** RECORDS follows **
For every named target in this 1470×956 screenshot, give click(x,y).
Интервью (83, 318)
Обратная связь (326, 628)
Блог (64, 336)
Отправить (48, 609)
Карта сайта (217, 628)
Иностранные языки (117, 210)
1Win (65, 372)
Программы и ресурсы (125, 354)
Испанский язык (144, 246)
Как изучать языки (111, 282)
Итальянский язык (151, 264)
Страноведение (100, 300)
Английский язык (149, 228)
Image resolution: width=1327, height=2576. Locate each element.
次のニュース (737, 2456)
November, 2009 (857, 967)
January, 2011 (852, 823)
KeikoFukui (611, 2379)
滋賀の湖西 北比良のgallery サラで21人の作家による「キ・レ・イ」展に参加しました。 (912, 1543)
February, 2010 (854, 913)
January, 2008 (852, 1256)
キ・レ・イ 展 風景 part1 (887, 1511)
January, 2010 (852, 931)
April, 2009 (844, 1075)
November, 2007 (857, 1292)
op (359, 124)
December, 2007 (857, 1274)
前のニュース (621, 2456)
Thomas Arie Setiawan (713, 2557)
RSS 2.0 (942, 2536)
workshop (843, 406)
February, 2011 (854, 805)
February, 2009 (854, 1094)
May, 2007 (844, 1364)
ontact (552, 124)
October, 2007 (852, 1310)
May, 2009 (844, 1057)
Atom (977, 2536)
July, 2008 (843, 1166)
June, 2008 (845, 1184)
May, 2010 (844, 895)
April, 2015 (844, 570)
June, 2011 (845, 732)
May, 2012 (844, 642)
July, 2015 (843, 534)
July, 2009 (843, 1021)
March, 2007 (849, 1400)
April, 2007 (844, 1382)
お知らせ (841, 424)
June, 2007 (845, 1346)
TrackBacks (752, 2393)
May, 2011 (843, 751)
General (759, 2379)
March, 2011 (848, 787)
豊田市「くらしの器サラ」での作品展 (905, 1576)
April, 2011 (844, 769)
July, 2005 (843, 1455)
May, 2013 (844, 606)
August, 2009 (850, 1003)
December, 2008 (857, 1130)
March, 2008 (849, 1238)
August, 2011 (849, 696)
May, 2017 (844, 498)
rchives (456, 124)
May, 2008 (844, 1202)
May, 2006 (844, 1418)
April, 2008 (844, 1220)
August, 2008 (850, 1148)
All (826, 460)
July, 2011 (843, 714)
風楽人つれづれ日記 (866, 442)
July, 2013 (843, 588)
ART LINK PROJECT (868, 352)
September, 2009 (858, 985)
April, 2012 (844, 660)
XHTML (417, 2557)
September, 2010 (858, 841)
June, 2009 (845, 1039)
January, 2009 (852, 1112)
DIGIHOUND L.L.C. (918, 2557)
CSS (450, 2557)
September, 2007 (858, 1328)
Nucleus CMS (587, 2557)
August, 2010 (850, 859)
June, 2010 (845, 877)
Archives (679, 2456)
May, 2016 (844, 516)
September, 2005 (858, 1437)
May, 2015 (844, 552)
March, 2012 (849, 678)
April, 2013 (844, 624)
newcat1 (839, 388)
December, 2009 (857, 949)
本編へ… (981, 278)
** End of RECORDS **
ACTIVITY.
Using only the entries above, output the line with "Программы и ресурсы (125, 354)", the line with "前のニュース (621, 2456)", and all lines between them, exactly as they stand.

EXERCISE RESULT.
Программы и ресурсы (125, 354)
Испанский язык (144, 246)
Как изучать языки (111, 282)
Итальянский язык (151, 264)
Страноведение (100, 300)
Английский язык (149, 228)
Image resolution: width=1327, height=2576. Locate each element.
次のニュース (737, 2456)
November, 2009 (857, 967)
January, 2011 (852, 823)
KeikoFukui (611, 2379)
滋賀の湖西 北比良のgallery サラで21人の作家による「キ・レ・イ」展に参加しました。 (912, 1543)
February, 2010 (854, 913)
January, 2008 (852, 1256)
キ・レ・イ 展 風景 part1 (887, 1511)
January, 2010 (852, 931)
April, 2009 (844, 1075)
November, 2007 (857, 1292)
op (359, 124)
December, 2007 (857, 1274)
前のニュース (621, 2456)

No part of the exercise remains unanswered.